Implementation of Constant-Bandwidth Solver of LAIPE2 on 48 Cores

[Posted by Jenn-Ching Luo on Nov. 20, 2014 ]

        This post shows parallel performance of a LAIPE2 solver on a 48-core computer. Multicore can speed up a computing. Some people might like to see how fast a multicore computer can improve. This post will present a set of timing results to show the performance.

        The test was implemented on a Dell Poweredge R815 with four 1.9GHZ Opterons, each of which has 12 cores. Only the basic core of Microsoft Server 2008 was installed on the computer, without graphical user interface, e.g., a command-driven environment.

        The testing problem was a sparse, symmetric, and positive definite system of equations, [A]{X}={B}, where [A] is of order (50,000x50,000) and has a constant bandwidth 7,000.

        The solution invoked laipe$decompose_CSP_10 and laipe$substitute_CSP_10. The subroutine laipe$decompose_CSP_10 decomposes matrix [A] into a product of triangular matrices; The subroutine laipe$substitute_CSP_10 performs substitutions. Substitution is not a time consuming procedure, and is less interested. This post only shows the timing results which were spent in the subroutine laipe$decompose_CSP_10.

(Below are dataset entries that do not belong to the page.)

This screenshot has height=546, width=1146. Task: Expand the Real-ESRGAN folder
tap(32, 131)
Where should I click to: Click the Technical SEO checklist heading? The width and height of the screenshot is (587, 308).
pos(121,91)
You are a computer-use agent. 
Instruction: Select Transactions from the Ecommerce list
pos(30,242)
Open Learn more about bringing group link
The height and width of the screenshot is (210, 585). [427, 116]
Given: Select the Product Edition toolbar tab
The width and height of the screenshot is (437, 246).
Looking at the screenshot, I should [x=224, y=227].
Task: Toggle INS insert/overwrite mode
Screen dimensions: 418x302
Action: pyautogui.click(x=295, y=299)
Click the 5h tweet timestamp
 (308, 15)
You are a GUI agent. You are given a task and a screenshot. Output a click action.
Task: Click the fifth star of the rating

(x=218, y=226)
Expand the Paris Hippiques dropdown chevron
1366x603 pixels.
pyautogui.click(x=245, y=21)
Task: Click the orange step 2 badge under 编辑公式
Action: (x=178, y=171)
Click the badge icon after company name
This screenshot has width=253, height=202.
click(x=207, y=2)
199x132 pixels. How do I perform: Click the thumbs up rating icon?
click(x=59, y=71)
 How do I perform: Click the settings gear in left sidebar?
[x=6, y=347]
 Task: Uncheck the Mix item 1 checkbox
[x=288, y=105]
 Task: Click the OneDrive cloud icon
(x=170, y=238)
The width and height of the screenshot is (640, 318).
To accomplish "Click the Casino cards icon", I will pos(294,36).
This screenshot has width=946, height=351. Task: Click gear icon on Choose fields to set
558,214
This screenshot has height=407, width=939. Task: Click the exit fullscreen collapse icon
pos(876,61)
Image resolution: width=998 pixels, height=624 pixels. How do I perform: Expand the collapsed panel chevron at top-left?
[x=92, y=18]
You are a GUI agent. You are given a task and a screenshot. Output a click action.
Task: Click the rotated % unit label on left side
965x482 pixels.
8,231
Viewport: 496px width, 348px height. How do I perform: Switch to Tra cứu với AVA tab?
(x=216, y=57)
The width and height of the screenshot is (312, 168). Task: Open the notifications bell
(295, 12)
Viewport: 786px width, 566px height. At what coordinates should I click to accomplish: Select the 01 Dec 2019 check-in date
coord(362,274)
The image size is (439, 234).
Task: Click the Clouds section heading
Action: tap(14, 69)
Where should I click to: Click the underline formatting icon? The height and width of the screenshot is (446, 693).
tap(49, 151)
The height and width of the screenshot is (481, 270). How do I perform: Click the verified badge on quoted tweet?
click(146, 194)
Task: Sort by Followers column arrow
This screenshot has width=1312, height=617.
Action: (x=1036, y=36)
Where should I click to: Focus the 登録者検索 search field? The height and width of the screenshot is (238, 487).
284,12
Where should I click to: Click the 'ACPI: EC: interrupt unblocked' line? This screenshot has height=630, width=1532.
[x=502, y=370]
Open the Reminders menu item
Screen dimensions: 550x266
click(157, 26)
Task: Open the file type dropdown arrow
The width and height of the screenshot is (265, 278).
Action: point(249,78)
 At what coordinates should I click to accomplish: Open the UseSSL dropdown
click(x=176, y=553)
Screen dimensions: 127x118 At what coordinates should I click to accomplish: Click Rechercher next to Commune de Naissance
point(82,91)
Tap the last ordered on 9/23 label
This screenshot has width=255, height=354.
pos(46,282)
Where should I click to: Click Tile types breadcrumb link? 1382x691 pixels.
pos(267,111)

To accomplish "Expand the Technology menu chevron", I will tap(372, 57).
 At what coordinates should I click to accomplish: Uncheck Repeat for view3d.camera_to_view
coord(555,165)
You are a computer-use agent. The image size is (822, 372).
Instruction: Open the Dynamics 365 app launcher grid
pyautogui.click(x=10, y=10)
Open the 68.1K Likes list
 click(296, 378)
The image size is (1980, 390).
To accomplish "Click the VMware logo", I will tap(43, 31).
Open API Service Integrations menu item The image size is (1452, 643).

QUICK LOOK AT THE IMPRESSIVE PERFORMANCE

        From the timing results below, it can be seen one core took 13878.71 seconds to solve the testing problem, which is about 3 hours and 52 minutes. It was a long computing. Complex engineering or scientific problems could be formulated into a system with more than 100,000 unknowns, which could request a time longer than the one in this testing problem. Efficient parallel solvers to speed up a computation are always desired.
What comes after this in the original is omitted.